__Source extract__.
Astronomers monitoring Proxima Centauri, the nearest star to Earth’s solar system, have spotted the most powerful flare ever seen erupting from the red dwarf, a titanic outburst lasting just seven seconds that generated 100 times more power than any known flare from the Sun.

“Stars like Proxima Centauri look different from our sun, and they behave differently too,” said Parke Loyd, a postdoc at Arizona State University and a co-author of a recent paper in The Astrophysical Journal. “In particular, they flare a lot more than the sun, but we are only beginning to understand the magnitude and character of their flares.”

In a cooperative project, nine observatories monitored the M-class dwarf for 40 hours across several months in 2019, observing in multiple wavelengths to better understand the power and frequency of flares exploding from the surface of a star just four light years away.

Proxima Centauri hosts at least two planets, one of them possibly Earth like. The research campaign was focused on learning more about the physical mechanisms at work in such flares to get a better sense of how they might affect exoplanet habitability. Red dwarfs like Proxima Centauri are among the most common stars in the galaxy.

__Exercise instructions__.
A) According to the Proxima Centauri article, how long did the observatories monitor the star, and in what year?
B) Reproduce the Proxima Centauri article word for word from "Astronomers monitoring Proxima" to "from the Sun.".
C) Carry on the article about the Proxima Centauri flare, starting after its final sentence.

__The data__.

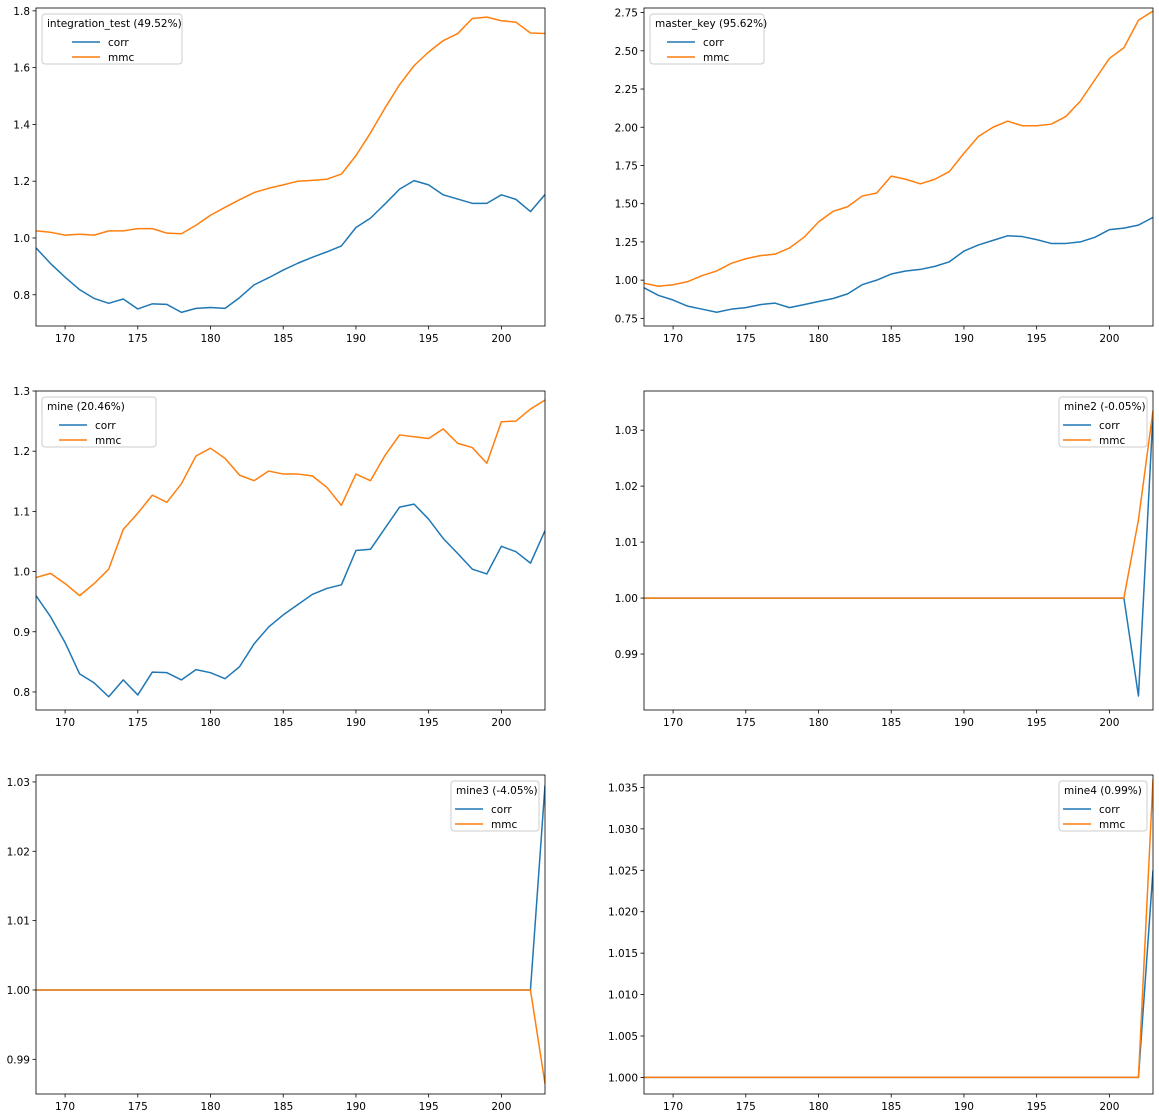  Describe the element at coordinates (626, 487) in the screenshot. I see `y-tick-label: 1.02` at that location.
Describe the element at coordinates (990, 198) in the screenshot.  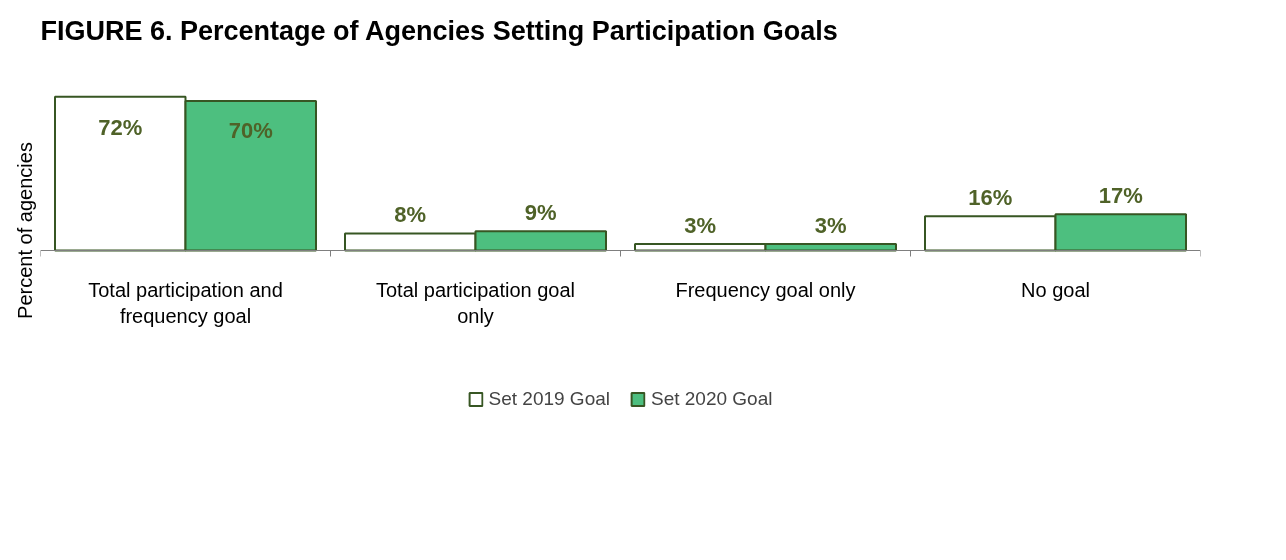
I see `data-label: 16%` at that location.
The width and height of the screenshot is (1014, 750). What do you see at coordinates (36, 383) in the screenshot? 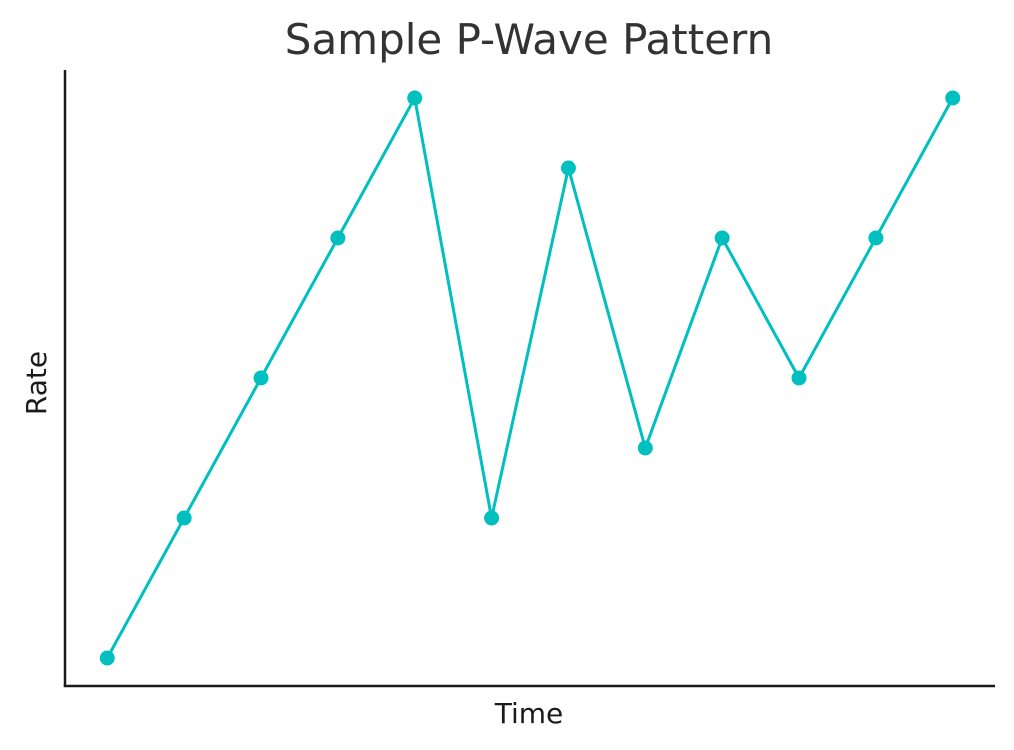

__Results of the tasks__.
A) Nine observatories monitored it for 40 hours across several months in 2019.

B)
Astronomers monitoring Proxima Centauri, the nearest star to Earth’s solar system, have spotted the most powerful flare ever seen erupting from the red dwarf, a titanic outburst lasting just seven seconds that generated 100 times more power than any known flare from the Sun.

C)
As luck would have it, the star erupted with a massive flare on 1 May 2019. Five of the nine observatories captured the event, including the Hubble Space Telescope, which detected an enormous pulse of ultraviolet light, and the Atacama Large Millimetre/submillimetre Array, which observed at radio wavelengths.

“The star went from normal to 14,000 times brighter when seen in ultraviolet wavelengths over the span of a few seconds,” said lead author Meredith MacGregor of the University of Colorado at Boulder. “We had never seen an M dwarf flare at millimetre wavelengths before 2018, so it was not known whether there was corresponding emission at other wavelengths.”

Such flares may not be unusual. The team noted many others during the 40 hours they observed Proxima Centauri.

“Proxima Centauri’s planets are getting hit by something like this not once in a century, but at least once a day if not several times a day,” MacGregor said. “If there was life on the planet nearest to Proxima Centauri, it would have to look very different than anything on Earth. A human being on this planet would have a bad time.”